Proceedings of SPIE | 2017
Grace Underwood; Tamas Ungi; Zachary Baum; Andras Lasso; Gernot Kronreif; Gabor Fichtinger
PURPOSE: Tracked navigation has become prevalent in neurosurgery. Problems with registration of a patient and a preoperative image arise when the patient is in a prone position. Surfaces accessible to optical tracking on the back of the head are unreliable for registration. We investigated the accuracy of surface-based registration using points accessible through tracked ultrasound. Using ultrasound allows access to bone surfaces that are not available through optical tracking. Tracked ultrasound could eliminate the need to work (i) under the table for registration and (ii) adjust the tracker between surgery and registration.
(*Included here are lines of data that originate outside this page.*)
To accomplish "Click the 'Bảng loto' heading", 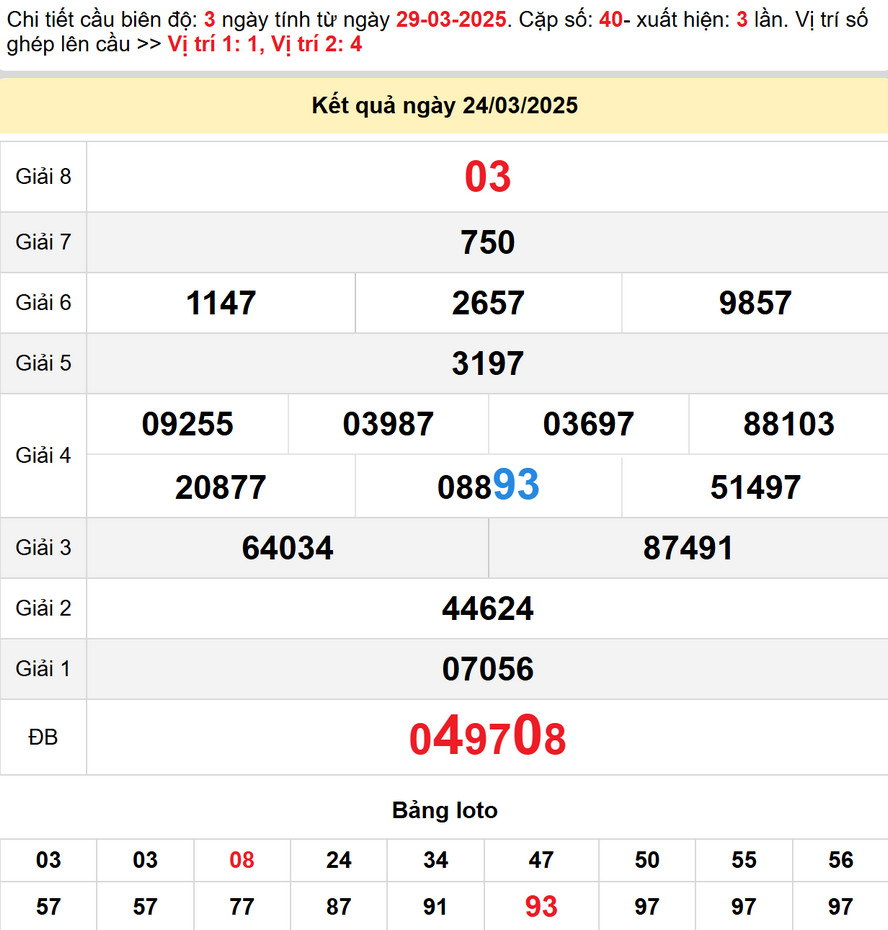I will (x=444, y=810).
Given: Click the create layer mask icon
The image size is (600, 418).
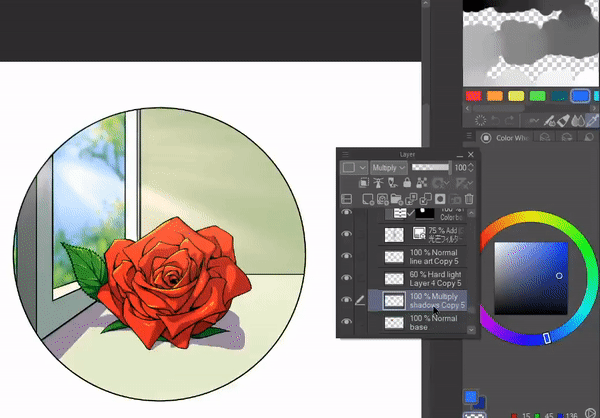Looking at the screenshot, I should coord(438,198).
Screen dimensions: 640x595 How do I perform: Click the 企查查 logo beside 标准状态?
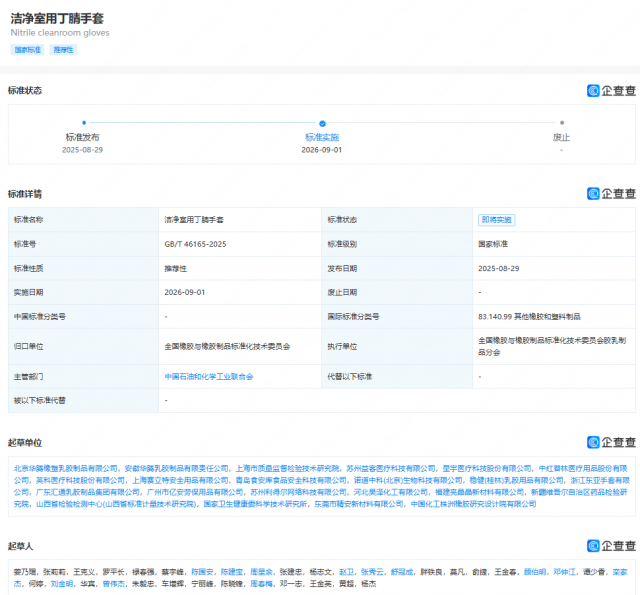(611, 91)
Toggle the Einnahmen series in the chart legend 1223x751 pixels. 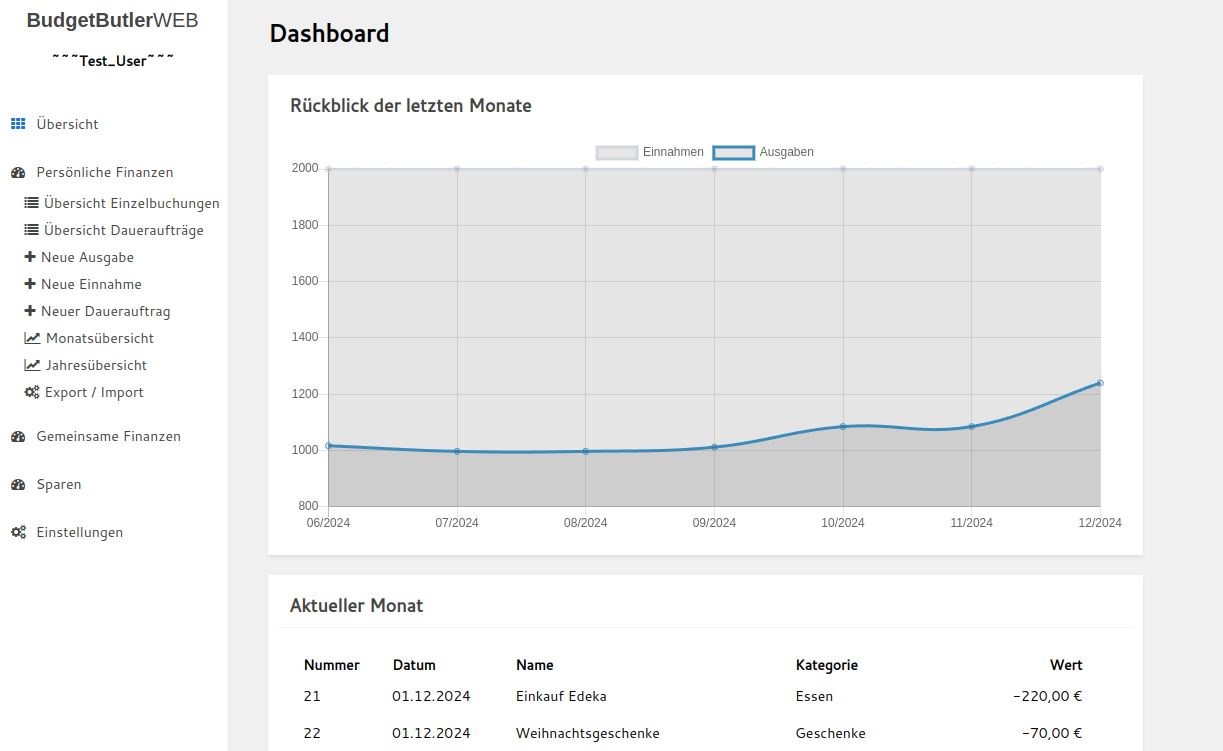tap(648, 151)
In addition, tracked ultrasound could provide a non-invasive method in comparison to an alternative method of registration involving screw implantation. METHODS: A phantom study was performed to test the feasibility of tracked ultrasound for registration. An initial registration was performed to partially align the pre-operative computer tomography data and skull phantom. The initial registration was performed by an anatomical landmark registration. Surface points accessible by tracked ultrasound were collected and used to perform an Iterative Closest Point Algorithm. RESULTS: When the surface registration was compared to a ground truth landmark registration, the average TRE was found to be 1.6±0.1mm and the average distance of points off the skull surface was 0.6±0.1mm. CONCLUSION: The use of tracked ultrasound is feasible for registration of patients in prone position and eliminates the need to perform registration under the table. The translational component of error found was minimal. Therefore, the amount of TRE in registration is due to a rotational component of error.